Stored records
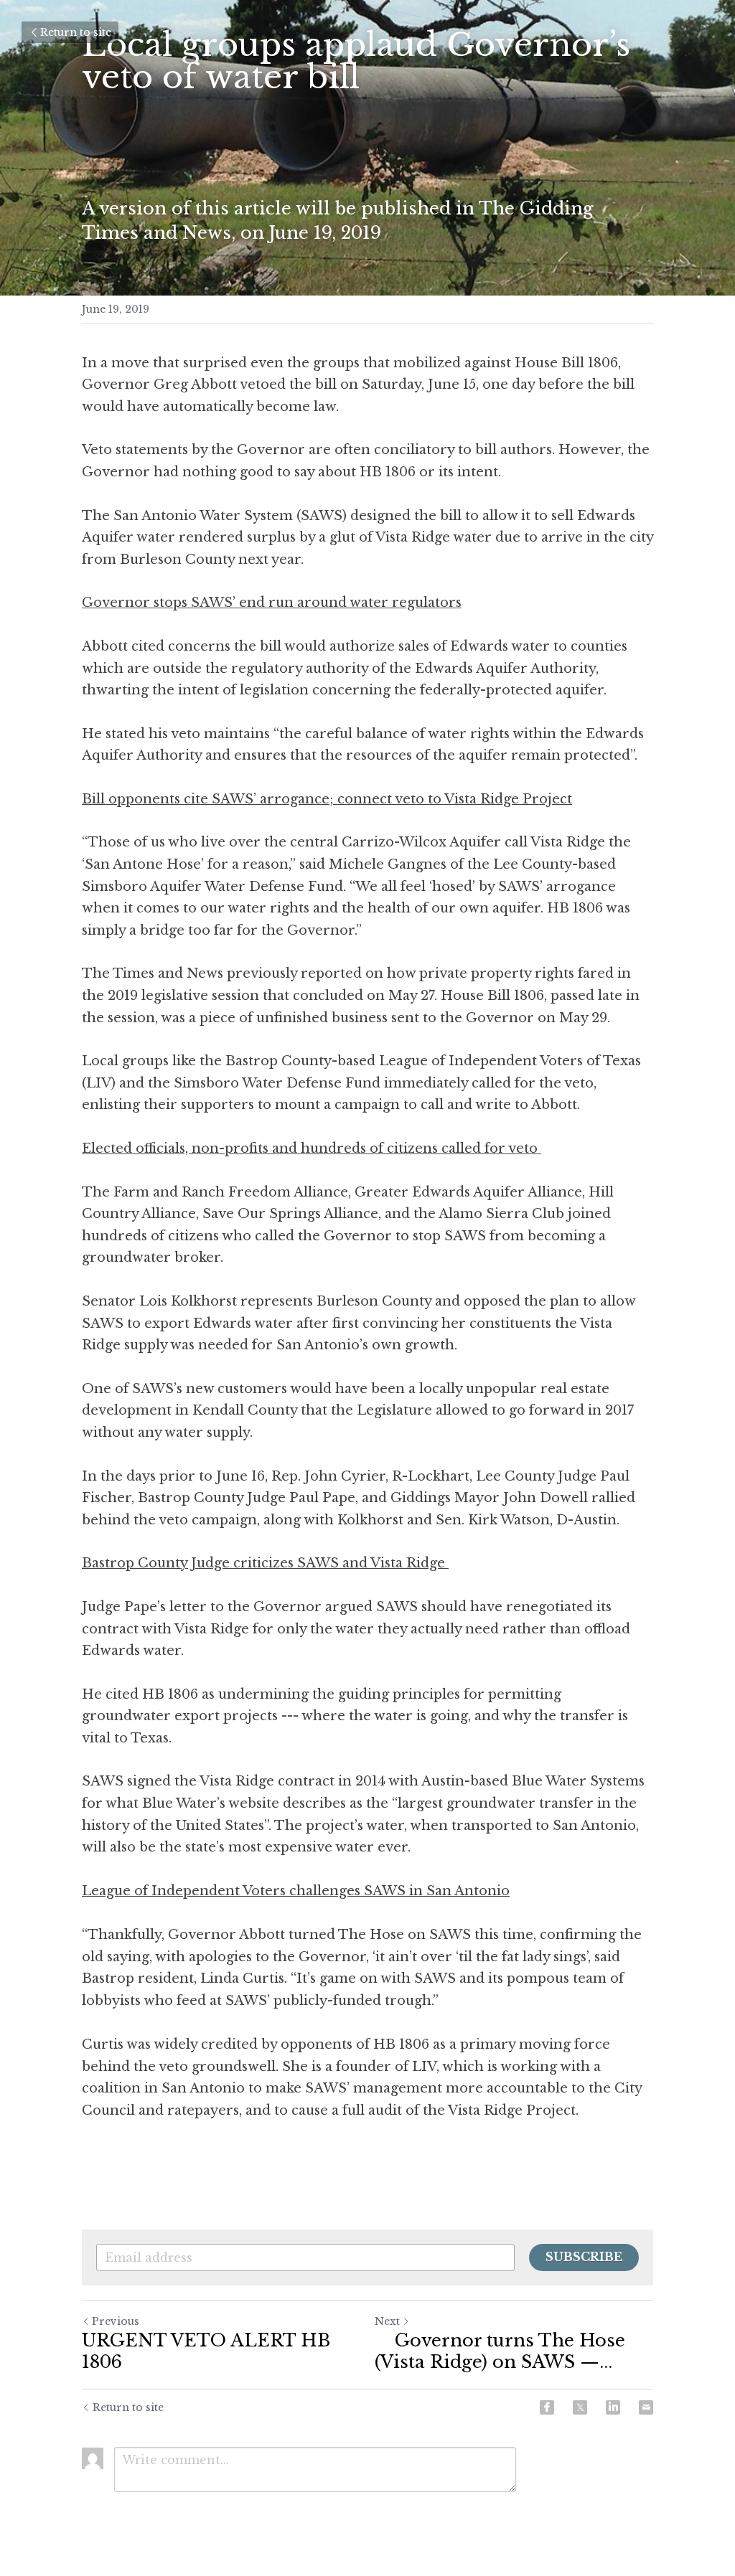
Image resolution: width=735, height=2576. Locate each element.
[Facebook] (547, 2407)
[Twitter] (580, 2407)
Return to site (75, 32)
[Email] (646, 2407)
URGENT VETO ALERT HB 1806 (206, 2351)
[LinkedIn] (613, 2407)
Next (387, 2321)
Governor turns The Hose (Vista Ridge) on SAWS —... (500, 2351)
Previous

Required action:
Nothing but the text is wanted: repeat the data above exactly, without its images.

Finished exercise:
Image resolution: width=735, height=2576. Locate each element.
[Facebook] (547, 2407)
[Twitter] (580, 2407)
Return to site (75, 32)
[Email] (646, 2407)
URGENT VETO ALERT HB 1806 (206, 2351)
[LinkedIn] (613, 2407)
Next (387, 2321)
Governor turns The Hose (Vista Ridge) on SAWS —... (500, 2351)
Previous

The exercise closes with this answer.